> [Material for this exercise]:
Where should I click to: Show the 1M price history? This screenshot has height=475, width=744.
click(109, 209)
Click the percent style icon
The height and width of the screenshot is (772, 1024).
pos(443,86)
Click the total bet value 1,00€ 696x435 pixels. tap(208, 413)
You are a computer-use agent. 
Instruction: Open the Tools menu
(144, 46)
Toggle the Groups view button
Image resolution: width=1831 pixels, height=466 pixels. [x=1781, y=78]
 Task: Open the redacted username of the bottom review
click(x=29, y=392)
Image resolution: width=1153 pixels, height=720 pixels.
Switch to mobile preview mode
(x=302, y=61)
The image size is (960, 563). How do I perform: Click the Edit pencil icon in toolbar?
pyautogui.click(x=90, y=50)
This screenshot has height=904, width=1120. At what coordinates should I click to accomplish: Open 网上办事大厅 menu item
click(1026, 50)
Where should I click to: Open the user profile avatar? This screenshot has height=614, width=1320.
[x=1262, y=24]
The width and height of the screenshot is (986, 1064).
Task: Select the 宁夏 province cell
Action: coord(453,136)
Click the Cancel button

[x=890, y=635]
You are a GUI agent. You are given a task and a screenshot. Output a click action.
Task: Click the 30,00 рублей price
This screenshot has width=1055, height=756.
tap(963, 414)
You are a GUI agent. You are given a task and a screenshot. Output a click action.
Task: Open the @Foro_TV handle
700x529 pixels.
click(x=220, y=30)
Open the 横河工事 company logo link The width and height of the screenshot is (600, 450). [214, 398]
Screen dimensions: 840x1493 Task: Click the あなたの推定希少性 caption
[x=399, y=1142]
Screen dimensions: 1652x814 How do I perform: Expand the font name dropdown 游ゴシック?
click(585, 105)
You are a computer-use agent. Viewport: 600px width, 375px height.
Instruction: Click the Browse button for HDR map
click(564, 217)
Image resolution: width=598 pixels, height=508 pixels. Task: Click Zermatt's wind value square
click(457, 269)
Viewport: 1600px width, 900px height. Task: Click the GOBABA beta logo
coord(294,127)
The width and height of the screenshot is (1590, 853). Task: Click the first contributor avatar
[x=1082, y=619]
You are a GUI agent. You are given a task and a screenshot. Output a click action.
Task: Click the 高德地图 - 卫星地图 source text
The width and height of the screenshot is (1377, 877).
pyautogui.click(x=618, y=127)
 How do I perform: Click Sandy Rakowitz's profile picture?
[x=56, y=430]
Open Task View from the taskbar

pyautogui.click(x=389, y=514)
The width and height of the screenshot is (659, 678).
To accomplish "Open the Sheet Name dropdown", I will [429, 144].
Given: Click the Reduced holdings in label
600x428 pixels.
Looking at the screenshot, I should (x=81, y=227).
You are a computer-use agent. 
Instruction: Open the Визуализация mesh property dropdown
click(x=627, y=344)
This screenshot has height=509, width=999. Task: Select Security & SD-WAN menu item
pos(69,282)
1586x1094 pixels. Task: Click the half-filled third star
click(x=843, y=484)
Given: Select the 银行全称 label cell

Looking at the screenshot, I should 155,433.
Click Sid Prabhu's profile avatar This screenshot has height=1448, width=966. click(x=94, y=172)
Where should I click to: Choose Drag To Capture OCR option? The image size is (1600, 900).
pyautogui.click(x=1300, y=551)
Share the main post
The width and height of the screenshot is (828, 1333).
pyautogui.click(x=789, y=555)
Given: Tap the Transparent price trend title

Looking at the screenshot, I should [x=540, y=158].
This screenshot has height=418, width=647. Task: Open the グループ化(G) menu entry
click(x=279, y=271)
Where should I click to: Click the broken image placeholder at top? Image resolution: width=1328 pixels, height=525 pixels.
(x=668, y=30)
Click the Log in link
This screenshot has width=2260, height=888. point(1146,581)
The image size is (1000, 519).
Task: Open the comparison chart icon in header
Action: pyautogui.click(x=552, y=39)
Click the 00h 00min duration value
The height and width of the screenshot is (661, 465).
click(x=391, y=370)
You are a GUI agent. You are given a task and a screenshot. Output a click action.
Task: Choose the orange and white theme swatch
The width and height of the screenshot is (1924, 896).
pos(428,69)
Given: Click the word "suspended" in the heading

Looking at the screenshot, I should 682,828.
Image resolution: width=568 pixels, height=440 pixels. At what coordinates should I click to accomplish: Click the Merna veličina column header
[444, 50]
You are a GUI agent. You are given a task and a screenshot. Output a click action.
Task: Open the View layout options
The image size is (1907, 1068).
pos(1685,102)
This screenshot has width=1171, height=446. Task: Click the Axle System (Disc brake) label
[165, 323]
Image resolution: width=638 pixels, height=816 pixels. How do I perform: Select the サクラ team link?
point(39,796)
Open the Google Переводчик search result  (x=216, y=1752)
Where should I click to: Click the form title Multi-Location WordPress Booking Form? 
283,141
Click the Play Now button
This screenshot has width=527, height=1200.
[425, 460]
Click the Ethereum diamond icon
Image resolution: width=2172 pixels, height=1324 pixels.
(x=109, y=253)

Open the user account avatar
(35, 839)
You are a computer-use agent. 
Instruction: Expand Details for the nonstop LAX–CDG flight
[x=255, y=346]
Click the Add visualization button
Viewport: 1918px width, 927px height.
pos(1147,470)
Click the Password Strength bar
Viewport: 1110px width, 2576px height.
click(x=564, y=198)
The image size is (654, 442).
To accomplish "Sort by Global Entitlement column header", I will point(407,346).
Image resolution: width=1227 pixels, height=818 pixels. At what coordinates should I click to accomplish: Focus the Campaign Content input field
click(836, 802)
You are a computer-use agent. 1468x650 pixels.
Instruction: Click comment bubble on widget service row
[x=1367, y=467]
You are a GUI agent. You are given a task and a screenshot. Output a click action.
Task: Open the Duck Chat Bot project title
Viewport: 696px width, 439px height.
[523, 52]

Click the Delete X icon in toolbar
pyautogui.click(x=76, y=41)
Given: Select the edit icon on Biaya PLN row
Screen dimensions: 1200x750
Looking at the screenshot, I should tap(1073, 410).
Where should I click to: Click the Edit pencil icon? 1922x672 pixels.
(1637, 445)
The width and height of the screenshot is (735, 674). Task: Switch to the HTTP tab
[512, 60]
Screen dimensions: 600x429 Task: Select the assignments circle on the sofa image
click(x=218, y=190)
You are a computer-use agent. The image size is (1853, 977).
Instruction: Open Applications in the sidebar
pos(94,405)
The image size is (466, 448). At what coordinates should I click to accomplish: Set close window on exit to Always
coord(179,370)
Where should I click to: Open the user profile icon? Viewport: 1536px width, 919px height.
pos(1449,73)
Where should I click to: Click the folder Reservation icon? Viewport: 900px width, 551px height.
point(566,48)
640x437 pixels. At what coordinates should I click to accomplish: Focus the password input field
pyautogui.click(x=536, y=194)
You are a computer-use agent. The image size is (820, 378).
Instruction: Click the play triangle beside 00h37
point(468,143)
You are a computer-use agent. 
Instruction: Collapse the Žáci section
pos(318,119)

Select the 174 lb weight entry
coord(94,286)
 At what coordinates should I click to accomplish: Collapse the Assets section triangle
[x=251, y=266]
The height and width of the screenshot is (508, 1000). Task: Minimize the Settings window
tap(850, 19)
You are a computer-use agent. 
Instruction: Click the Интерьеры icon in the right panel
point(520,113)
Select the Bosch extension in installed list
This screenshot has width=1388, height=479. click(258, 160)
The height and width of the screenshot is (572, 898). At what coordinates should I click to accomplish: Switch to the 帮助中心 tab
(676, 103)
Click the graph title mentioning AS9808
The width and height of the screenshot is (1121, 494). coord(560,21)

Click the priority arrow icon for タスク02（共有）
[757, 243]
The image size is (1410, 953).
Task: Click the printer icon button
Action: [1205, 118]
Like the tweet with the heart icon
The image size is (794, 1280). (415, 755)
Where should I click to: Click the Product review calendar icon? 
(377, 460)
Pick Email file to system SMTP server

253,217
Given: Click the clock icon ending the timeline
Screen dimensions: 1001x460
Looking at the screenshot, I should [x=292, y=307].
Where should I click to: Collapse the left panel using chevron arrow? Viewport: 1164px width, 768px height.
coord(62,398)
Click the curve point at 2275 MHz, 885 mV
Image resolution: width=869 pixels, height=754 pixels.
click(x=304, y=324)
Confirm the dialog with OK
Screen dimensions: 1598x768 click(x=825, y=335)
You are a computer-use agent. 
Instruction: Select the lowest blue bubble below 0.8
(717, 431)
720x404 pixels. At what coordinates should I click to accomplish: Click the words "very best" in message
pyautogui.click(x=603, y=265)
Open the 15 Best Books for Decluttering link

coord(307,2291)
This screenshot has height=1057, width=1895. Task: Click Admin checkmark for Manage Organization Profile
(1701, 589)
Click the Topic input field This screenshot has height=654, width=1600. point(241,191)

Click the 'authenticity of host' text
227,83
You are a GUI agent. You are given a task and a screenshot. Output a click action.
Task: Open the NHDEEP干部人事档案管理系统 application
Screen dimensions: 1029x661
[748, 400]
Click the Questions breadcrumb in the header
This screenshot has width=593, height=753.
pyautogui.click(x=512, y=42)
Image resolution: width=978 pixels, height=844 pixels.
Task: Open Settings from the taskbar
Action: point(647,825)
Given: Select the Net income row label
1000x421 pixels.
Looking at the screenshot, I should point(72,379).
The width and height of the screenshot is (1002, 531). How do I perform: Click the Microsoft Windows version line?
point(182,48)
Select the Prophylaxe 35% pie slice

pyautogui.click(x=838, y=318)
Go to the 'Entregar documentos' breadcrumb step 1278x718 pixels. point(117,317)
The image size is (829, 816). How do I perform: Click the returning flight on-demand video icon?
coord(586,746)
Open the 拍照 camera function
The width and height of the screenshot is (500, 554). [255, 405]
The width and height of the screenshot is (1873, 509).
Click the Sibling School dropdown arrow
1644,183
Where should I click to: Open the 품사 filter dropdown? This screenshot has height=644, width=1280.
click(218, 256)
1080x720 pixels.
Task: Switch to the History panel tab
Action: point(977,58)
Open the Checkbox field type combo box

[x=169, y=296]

> [Your task]:
In the listing, find every line containing the word "will" and list it.

> [Task output]:
To accomplish "Open the Sheet Name dropdown", I will [429, 144].
To accomplish "Sort by Global Entitlement column header", I will point(407,346).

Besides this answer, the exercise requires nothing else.